TASK SET –
1. Write out the part of the passage on civil unions that opens with the words containing "And then I asked" and closes with "refuse the premise.".
2. Answer these questions from the passage on civil unions:
(a) According to the teacher, what case are civil unions the same as?
(b) How many different projects on civil unions in Poland does the passage say exist right now?
(c) Between whom does the passage say a PACS can be made, as an example?
3. Carry on the passage on civil unions from its last sentence.

SOURCE EXTRACT –
And then I asked “what about civil unions”? The teacher said it was the same as with “divorced”. Because a person in a civil union is still unmarried, so you’re not required to put it there. What’s more, you shouldn’t, because it’s better to not give details if you’re not specifically asked for them. And while I understand her reasoning, I refuse the premise.
Because being in a civil union is NOT the same as being unmarried. In France, the PACS has been working for years, and it’s true that it’s possible to make the PACS even between, for example, a grandmother and her grandchild. Because the PACS in France is a very wide term and it’s not reserved for romantically involved couples. (Although study shows that by the end of 2012 more people will enter PACS than marry.) The problem is I wasn’t talking about PACS. I made it clear I meant civil unions in Poland, the thing that doesn’t exist yet, but might in the near future (I hope soon). The proposed bills about civil unions or the agreement of civil union (there are three different projects right now) encompass both heterosexual and homosexual couples, but all of them not only give many privileges that till now have been reserved for married couples only (like a right to decide about partner’s health or joint tax declaration, inheritance etc.), but also set some strict obligations similar to those in marriage (caring for one another, providing jointly for the family etc.). they’re obviously meant for couples romantically involved. It’s a step on a path to full marriage equality.

ENTRIES PROVIDED –
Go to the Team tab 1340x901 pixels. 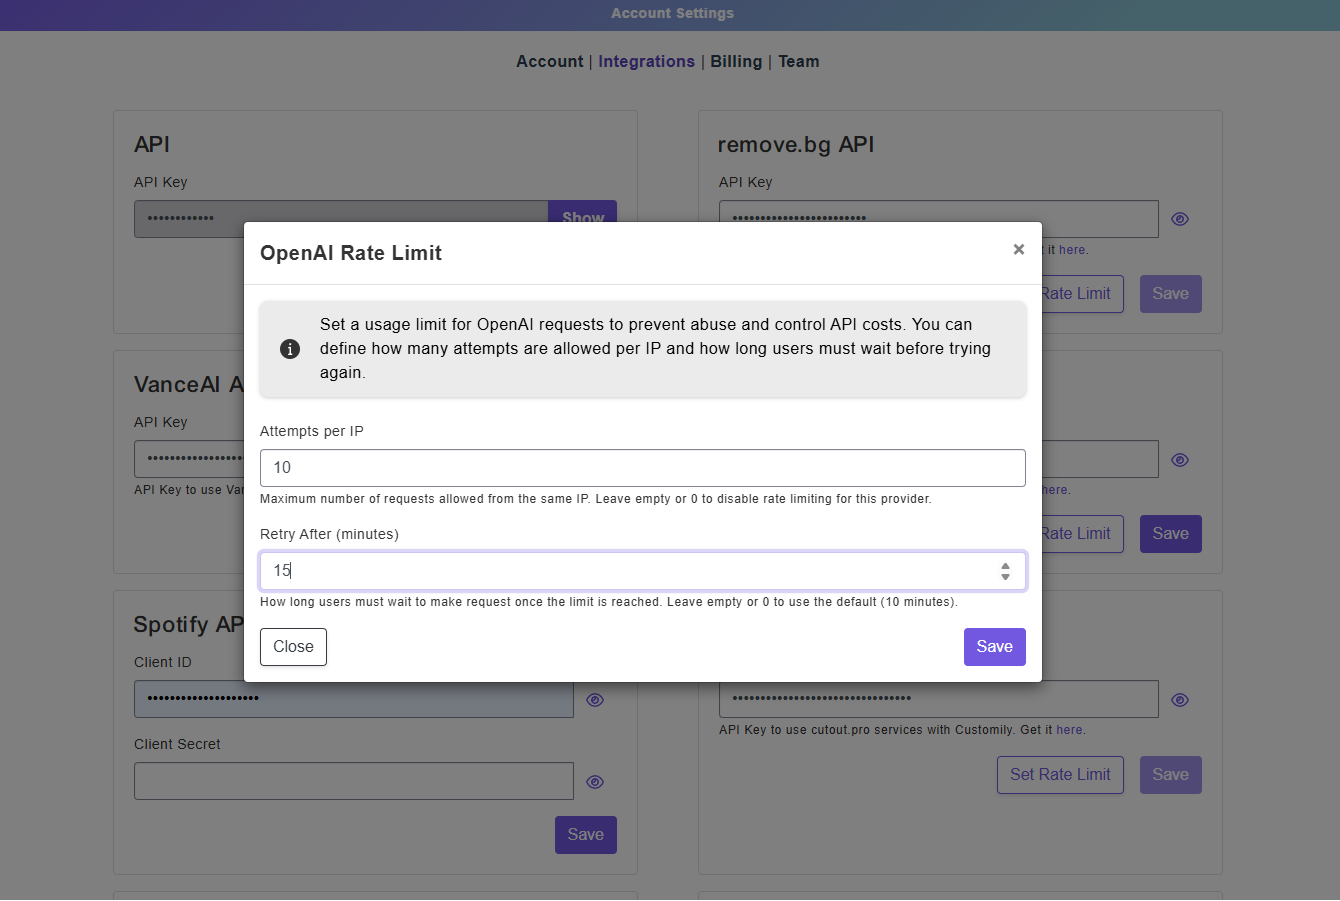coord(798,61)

...

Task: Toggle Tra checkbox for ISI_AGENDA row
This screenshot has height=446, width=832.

ANSWERS PER TASK –
1.
And then I asked “what about civil unions”? The teacher said it was the same as with “divorced”. Because a person in a civil union is still unmarried, so you’re not required to put it there. What’s more, you shouldn’t, because it’s better to not give details if you’re not specifically asked for them. And while I understand her reasoning, I refuse the premise.

2.
(a) "Divorced"
(b) Three
(c) A grandmother and her grandchild

3.
So how is being in a civil union same as being unmarried? It’s not. In fact it would be less of a lie to say that you’re married, if you’re in a civil union, that to say that you’re unmarried. Unmarried means single, and you’re NOT single. You have this person that you’re legally and emotionally tied to, and saying otherwise is lying, and you’re not allowed to lie in an official document. (Ethically speaking, you shan’t lie at any time, but that’s a completely different question.)
I kinda felt frustrated for that, and what even frustrated me more was that there was no room to argue the point. The teacher said her piece and moved on. And maybe I am overreacting, it was a group of what? eight, maybe ten people in the room, not a big deal, right? But the same kind of thinking is all around us. Like it didn’t matter. Guess what, it does matter. The terminology matters. Symbols matter. Because our language, and I mean in the profound structure, is what shapes our views and opinions, not less than the world shapes our language, it’s a two-way thing. The society is built on communication, the communication is what creates the relations between humans and helps us survive as a species, and the way I know it is because that same teacher taught me that last semester during a class called Theory of Communications.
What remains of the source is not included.